Depicting Man or Beast? Can You Solve the Riddle of the Great Sphinx of Giza?
The Great Sphinx of Giza is one of the most fantastic monuments of ancient Egypt. A monolith carved into the limestone bedrock of the Giza plateau, the statue depicts a mythical creature with the head of a man and the body of a lion. According to legend, the Sphinx protects the tombs of the great pharaohs of Egypt and has done so ever since 2500 BC. However, in recent times, much debate has swirled around the origins and nature of this statue. Some say that erosion patterns actually indicate the Sphinx was built hundreds, if not thousands, of years earlier. Others suggest that the oddly disproportionate head suggest that originally, the statue was not of a sphinx at all, but rather of a lion or perhaps even the dog god, Anubis. As nobody may ever know the truth for certain, the Riddle of the Sphinx lives on.
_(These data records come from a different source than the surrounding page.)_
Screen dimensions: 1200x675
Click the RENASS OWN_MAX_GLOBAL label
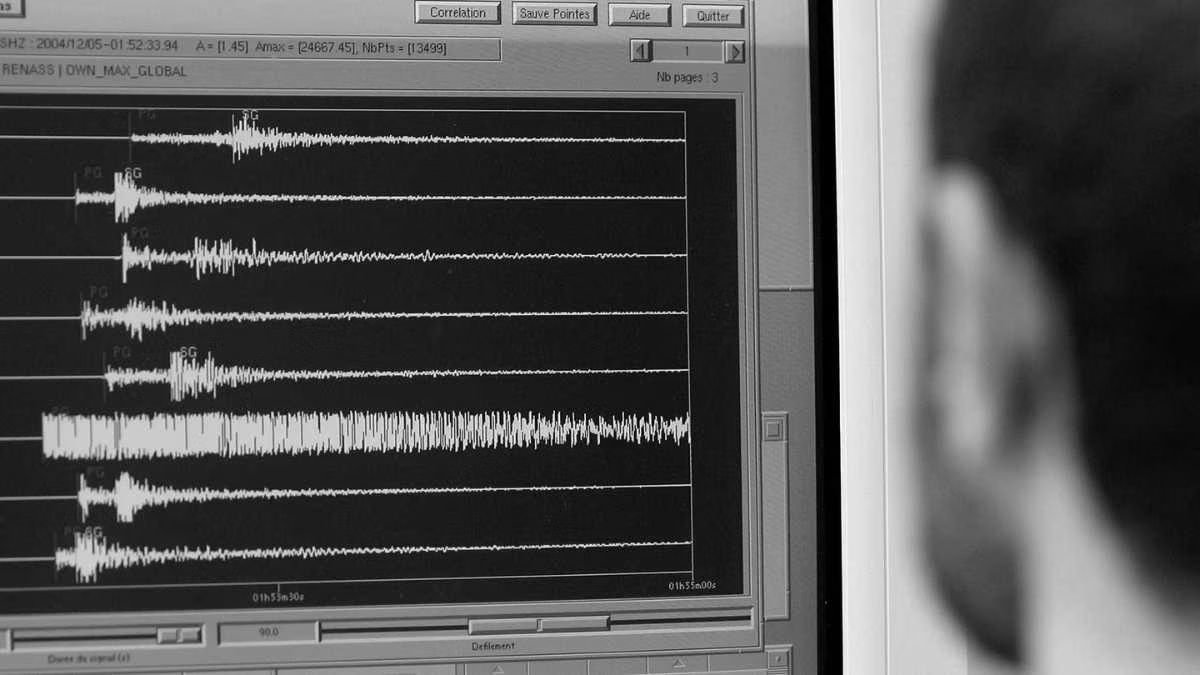pyautogui.click(x=95, y=71)
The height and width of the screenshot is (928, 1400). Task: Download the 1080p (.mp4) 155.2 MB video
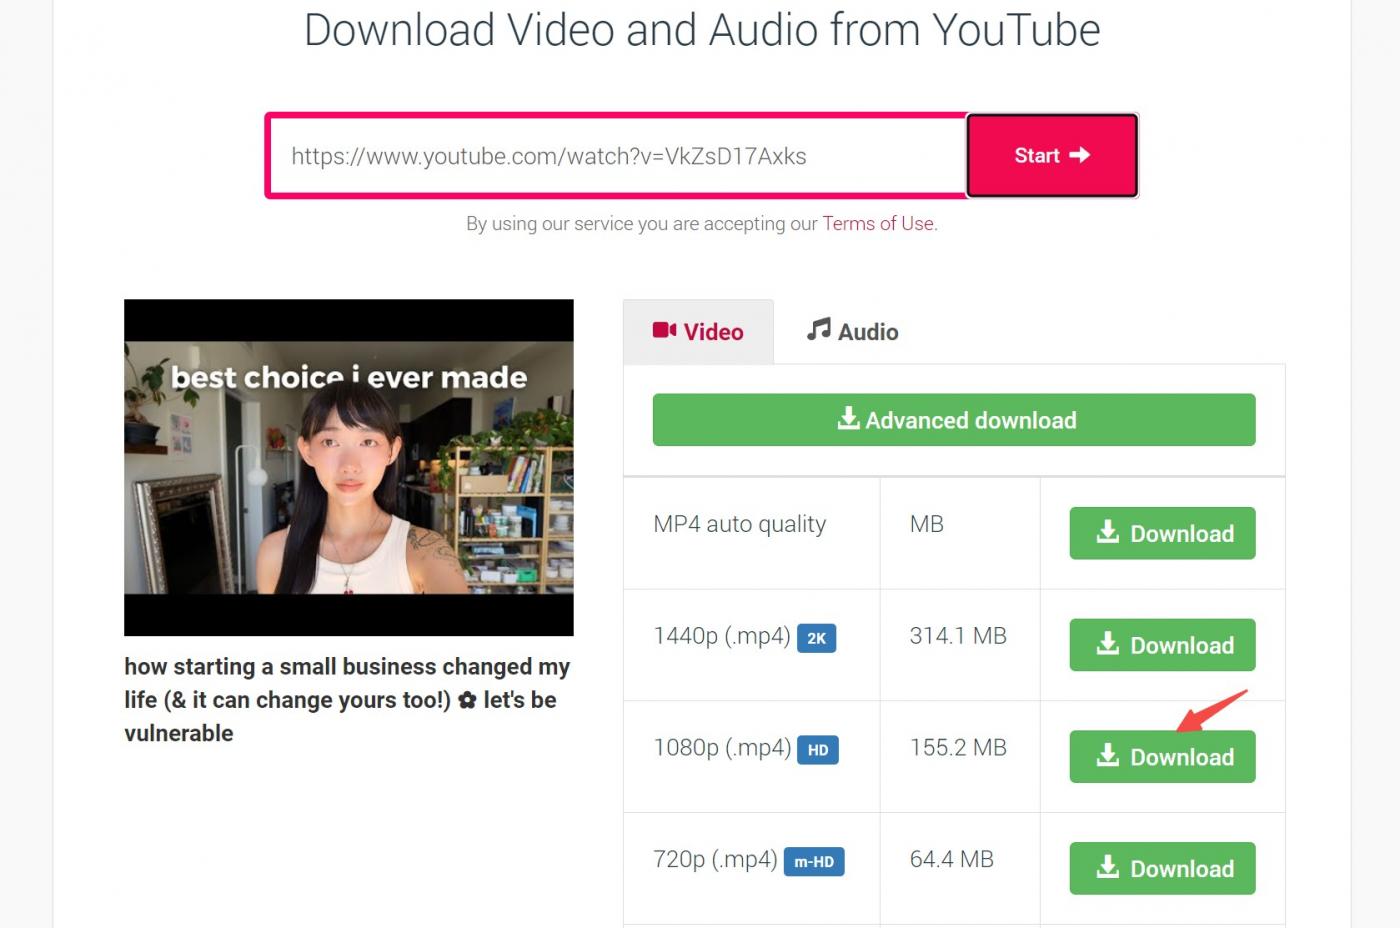pyautogui.click(x=1162, y=757)
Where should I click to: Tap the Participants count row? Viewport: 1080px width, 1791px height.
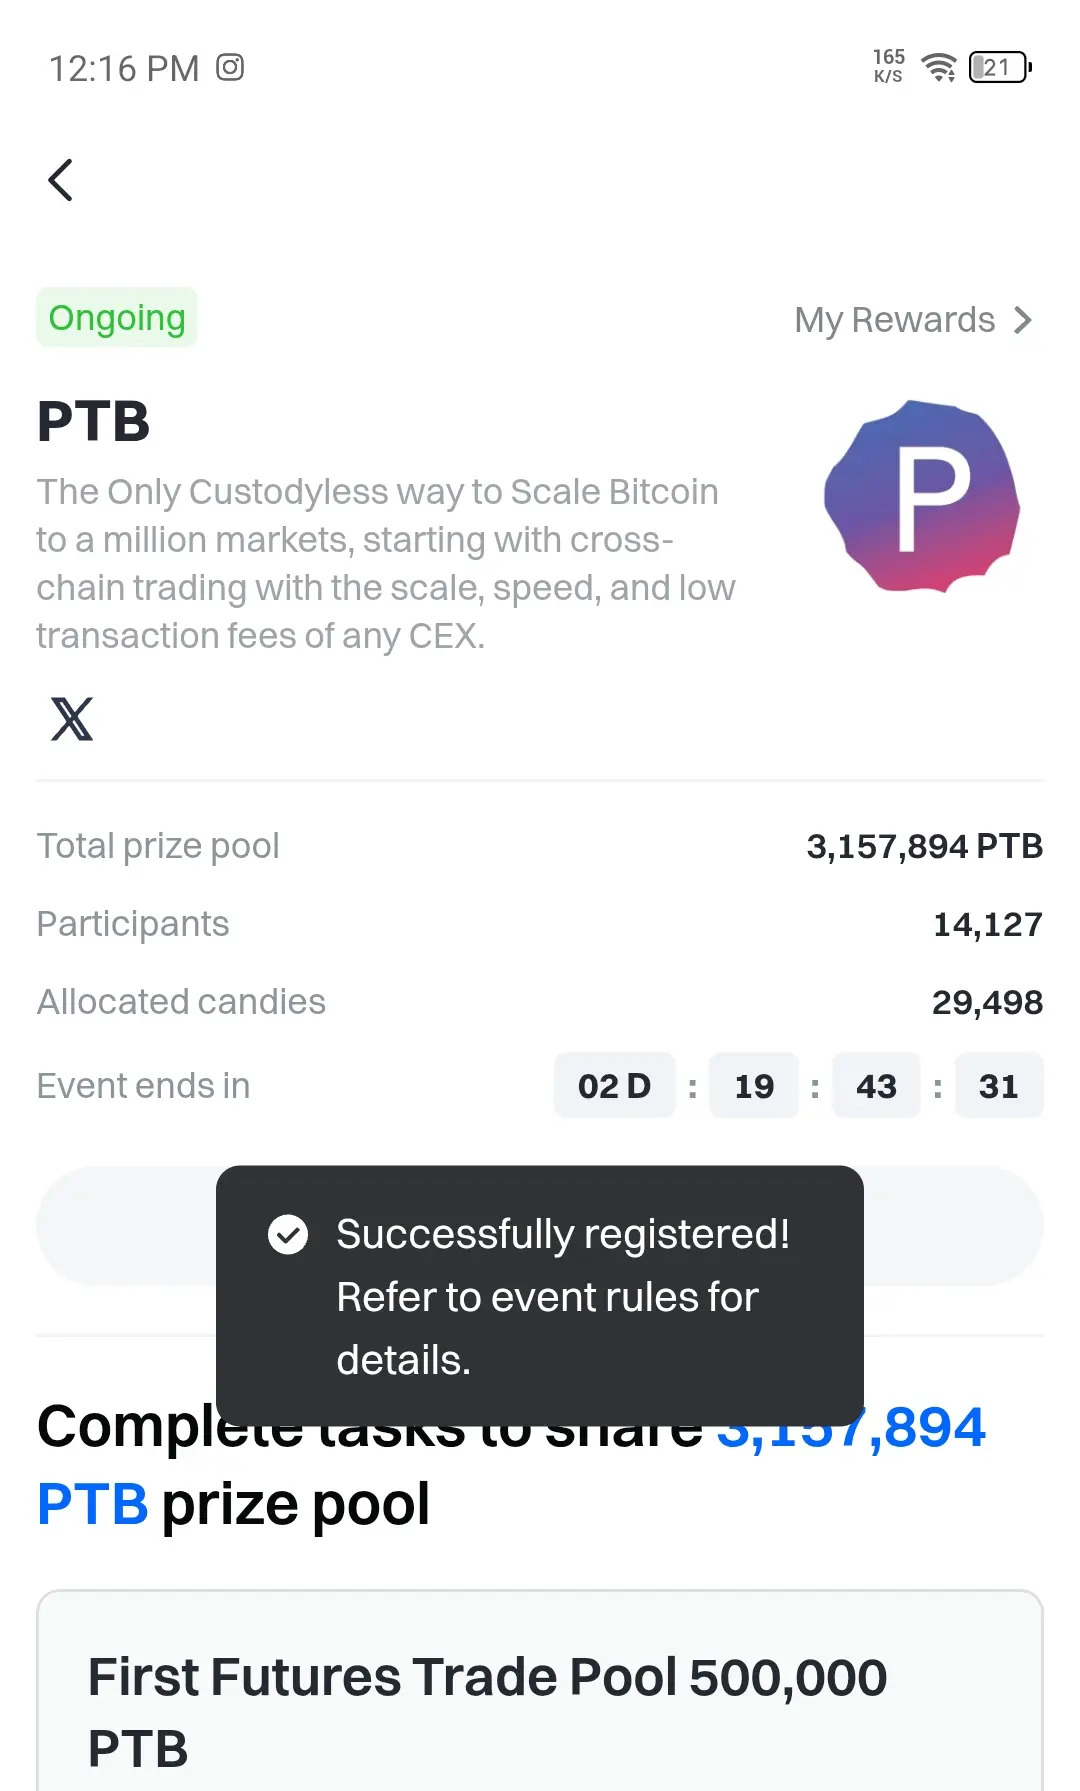[x=540, y=924]
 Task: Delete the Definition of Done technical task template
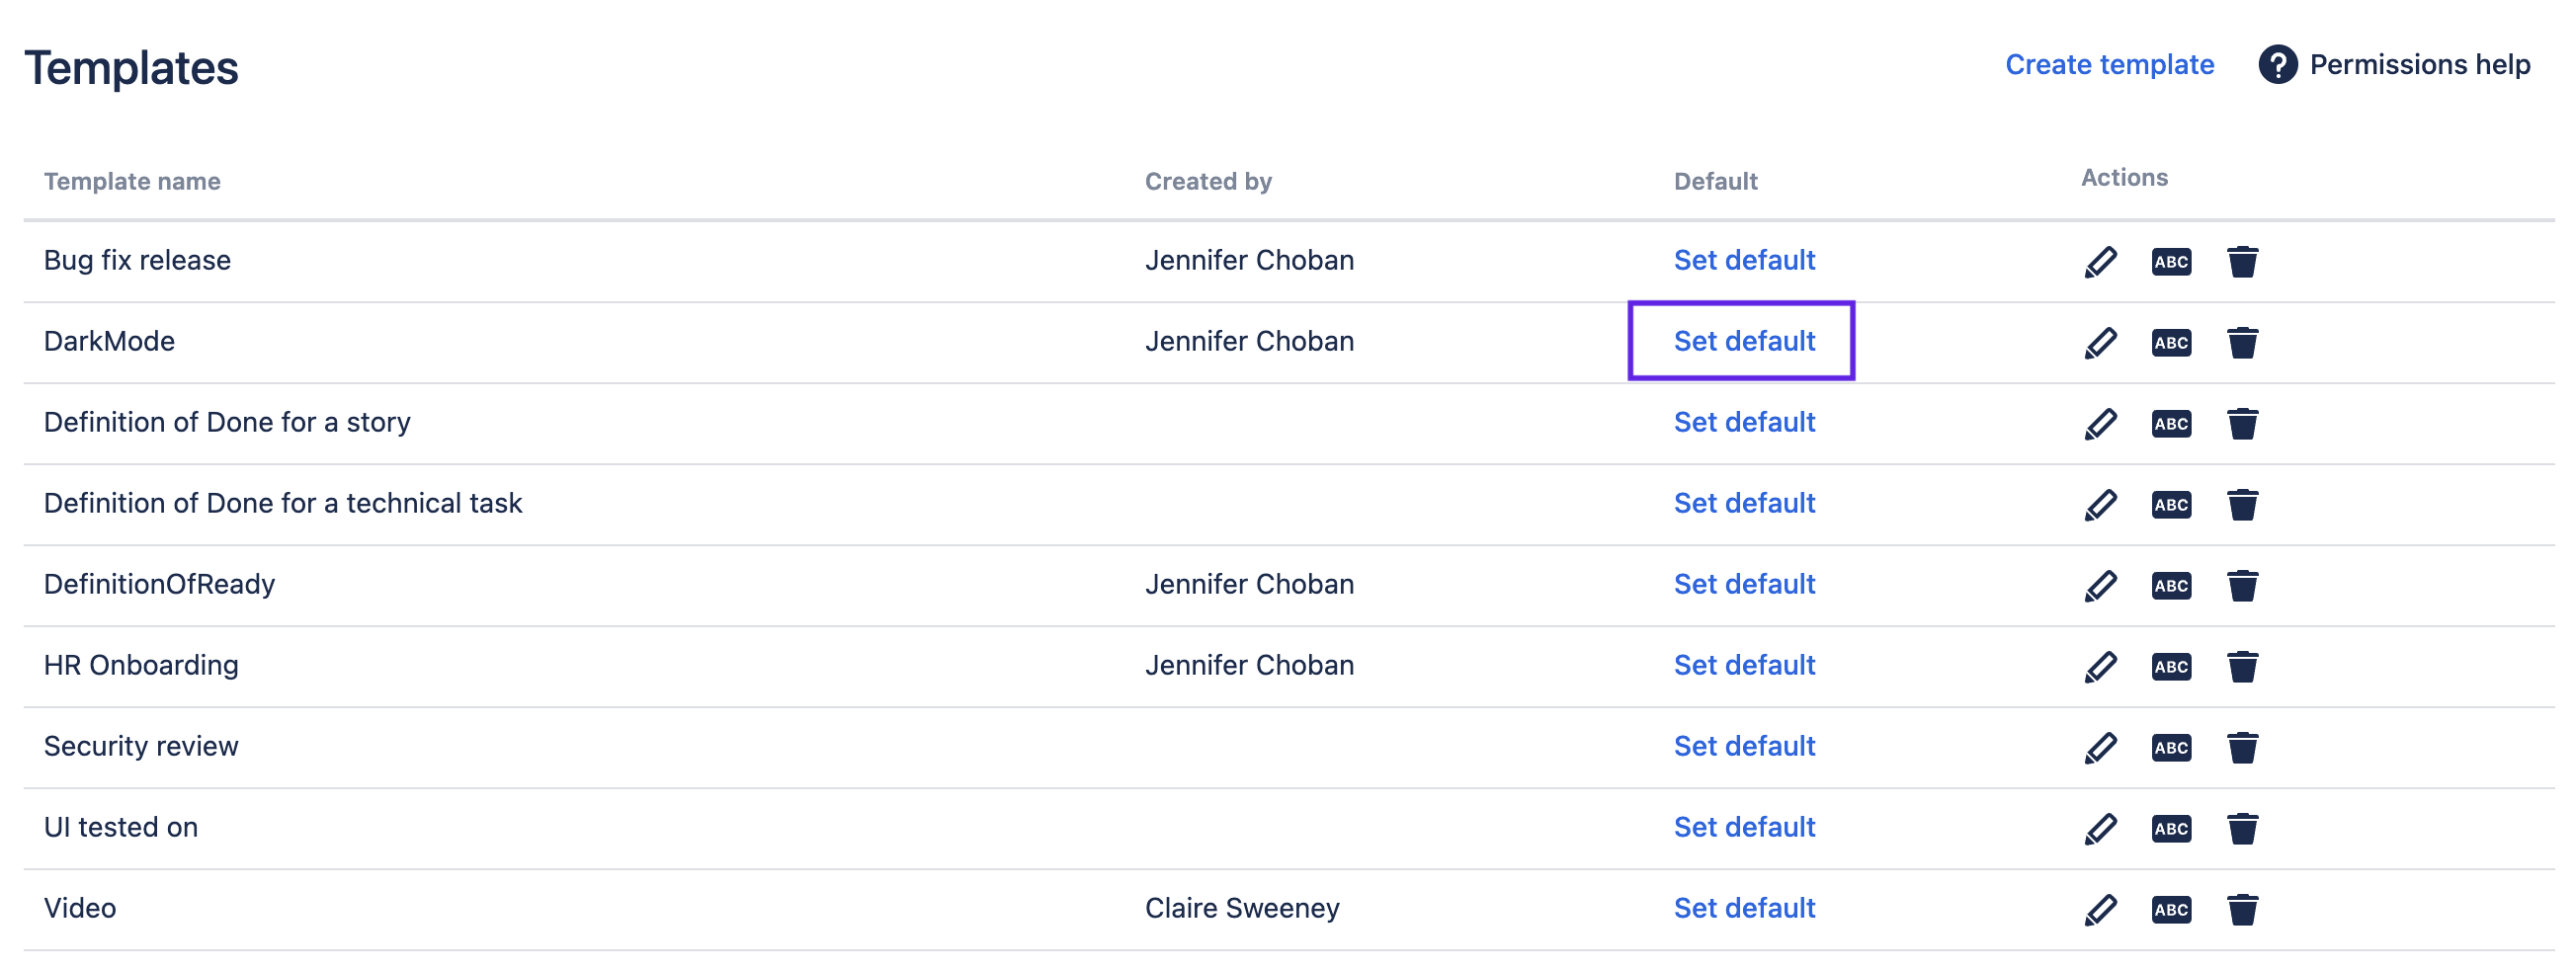2242,505
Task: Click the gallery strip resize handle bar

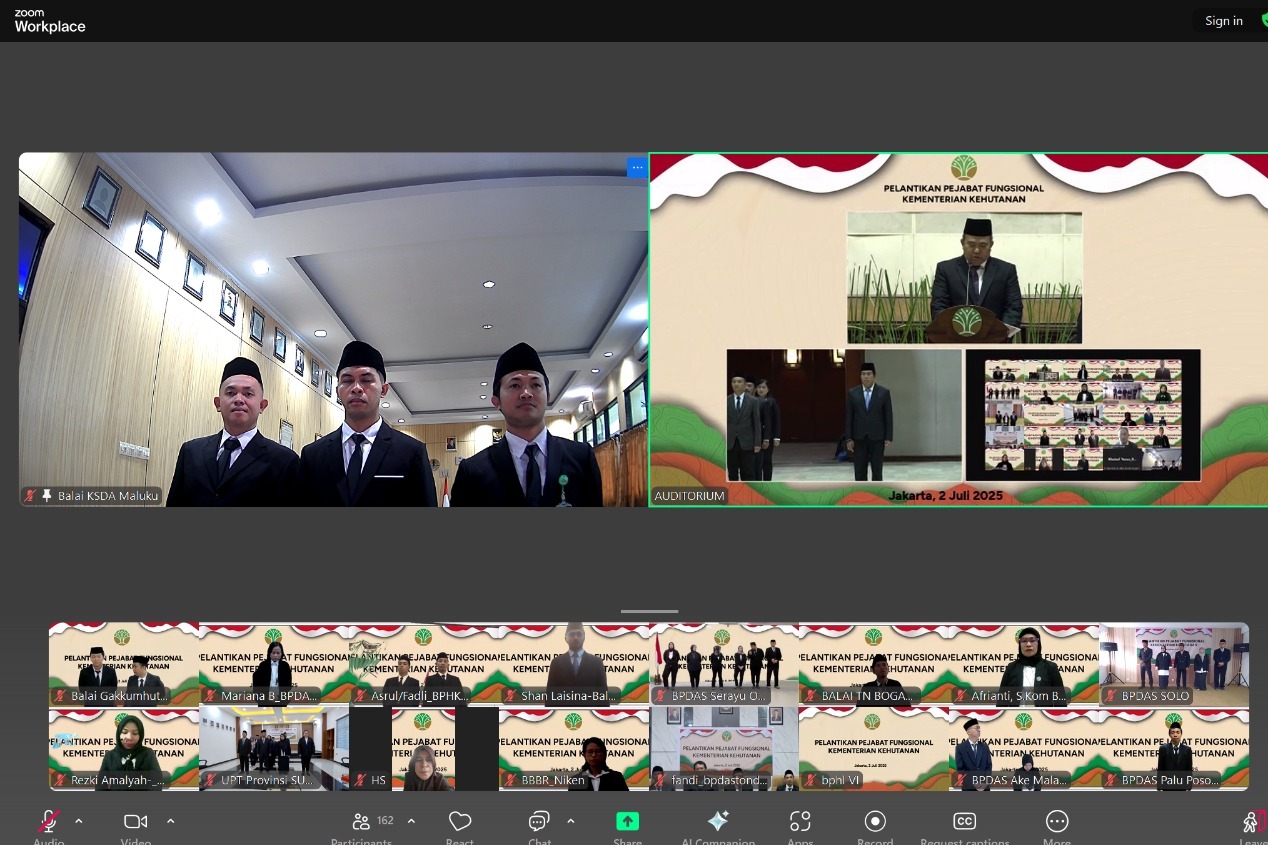Action: coord(649,611)

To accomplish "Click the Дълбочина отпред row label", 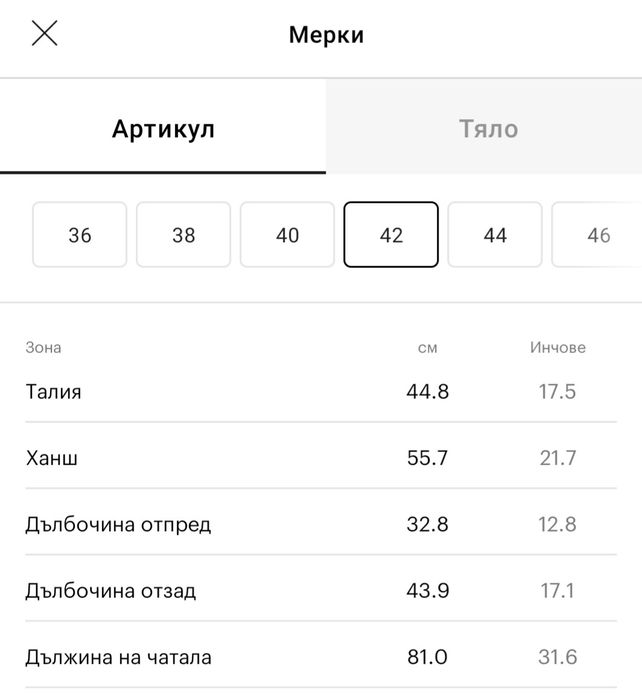I will 118,524.
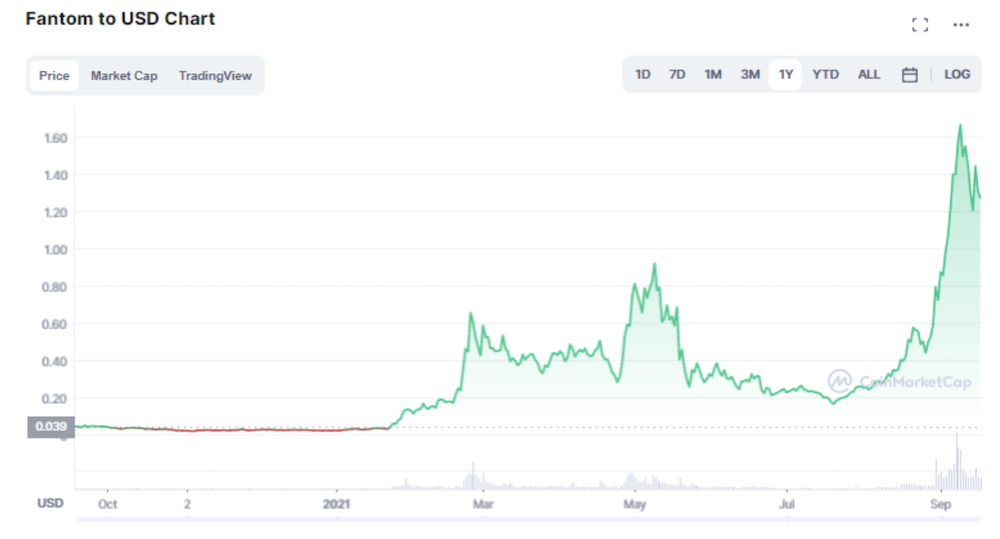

The Great Sphinx of Giza. Source: Public Domain
The Mythical Sphinx
A sphinx is a mythical figure in Greek and Egyptian mythology. It is typically portrayed as having the head of a man, the body of a lion, and the wings of an eagle. A sphinx can be male or female, but is always cunning and merciless. Usually, in myths, a sphinx asks riddles and if a person answers incorrect, he is eaten. Sometimes the sphinx terrorizes a village. For example, the sphinx of Boeotian Thebes “the most famous in legend, was said to have terrorized the people by demanding the answer to a riddle taught her by the Muses—What is it that has one voice and yet becomes four-footed and two-footed and three-footed? —and devouring a man each time the riddle was answered incorrectly. Eventually, Oedipus gave the proper answer: man, who crawls on all fours in infancy, walks on two feet when grown, and leans on a staff in old age. The sphinx thereupon killed herself.” (The Editors of the Encyclopedia Britannica, 2016)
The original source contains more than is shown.